München – Der Münchner Flughafen ist – so lautet der alte Scherz – eigentlich nur aus der Luft gut zu erreichen. Wer mit der Bahn kommt, muss den Umweg über die Münchner Innenstadt in Kauf nehmen und dann in der S-Bahn viel Geduld aufbringen. Seit Langem überlegt man deshalb, wie man doch noch den beim Flughafenbau versäumten ICE-Bahnhof am Airport installieren könnte. Doch ausgerechnet im Bundesverkehrsministerium hat man daran offenbar überhaupt kein Interesse.
Im vergangenen Mai hatte der Freistaat eine Machbarkeitsstudie für den vierstufigen Ausbau der Schienenanbindung vorgestellt. In Stufe eins beispielsweise würde der überregionale Flughafen-Express, der heute in Regensburg endet, bis Nürnberg verlängert. In der Endvariante soll der Bau eines Fernverkehrsbahnhofs stehen. Die ICE-Strecke München–Ingolstadt könnte dann über den Flughafen führen.

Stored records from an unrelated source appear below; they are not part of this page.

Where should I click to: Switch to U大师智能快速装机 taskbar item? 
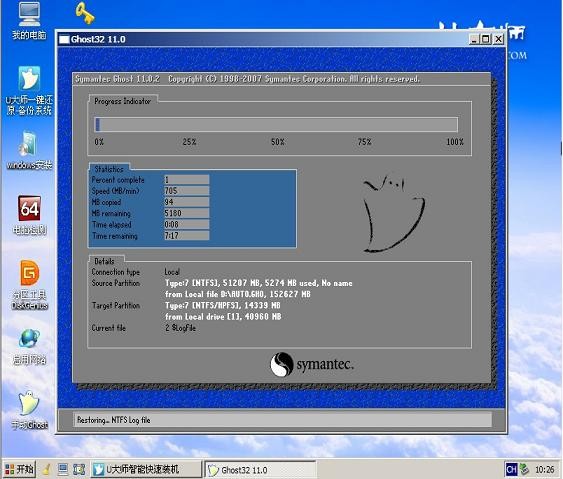(x=146, y=469)
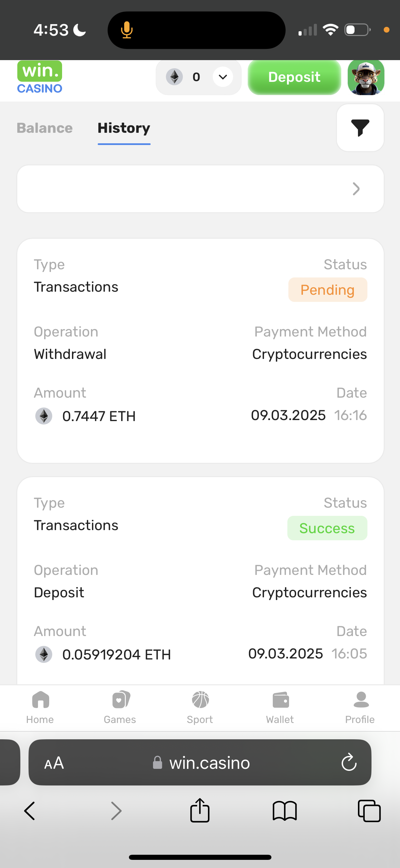Go to Home in bottom navigation
The width and height of the screenshot is (400, 868).
40,707
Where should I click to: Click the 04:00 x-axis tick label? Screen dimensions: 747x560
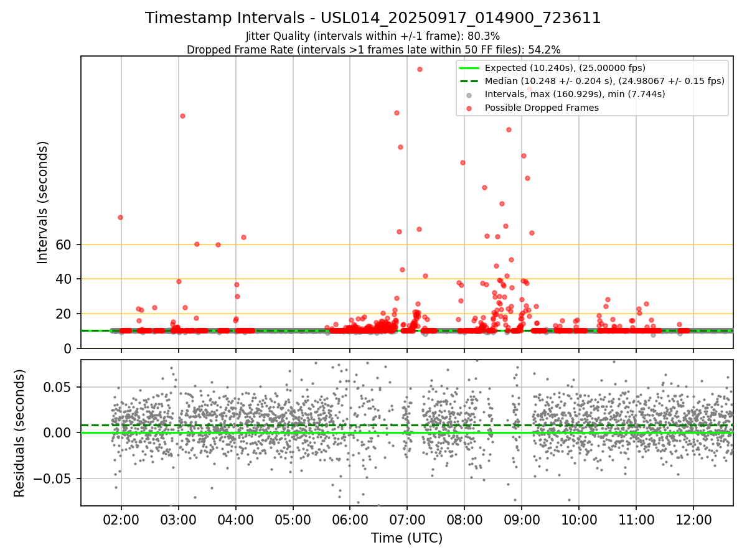coord(236,518)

So weit die Ideen, an die nur Optimisten glauben. Einen Zeitplan gibt es nämlich nicht. Die Skeptiker hingegen bekommen nun neue Nahrung: Das Bundesverkehrsministerium erteilt dem gemeinsamen Vorstoß von Flughafen, Bahn und Lufthansa eine Absage, die Trasse in den aktuellen Bundesverkehrswege- und Mobilitätsplan („Deutschlandtakt“) aufzunehmen. Im besten Behördendeutsch erklärt Staatssekretär Michael Theurer (FDP) in seinem Schreiben an Flughafen-Chef Jost Lammers, „eine nachweisbare, deutlich und dauerhaft abweichende Änderung der Verkehrsstruktur gegenüber der aktuellen Verkehrsprognose“ sei nicht nachzuweisen. Mit anderen Worten: Die Bayern sollen weiter mit der S-Bahn fahren. Diese könnten künftig den Airport womöglich in 29 statt 40 Minuten von der Münchner Innenstadt aus erreichen.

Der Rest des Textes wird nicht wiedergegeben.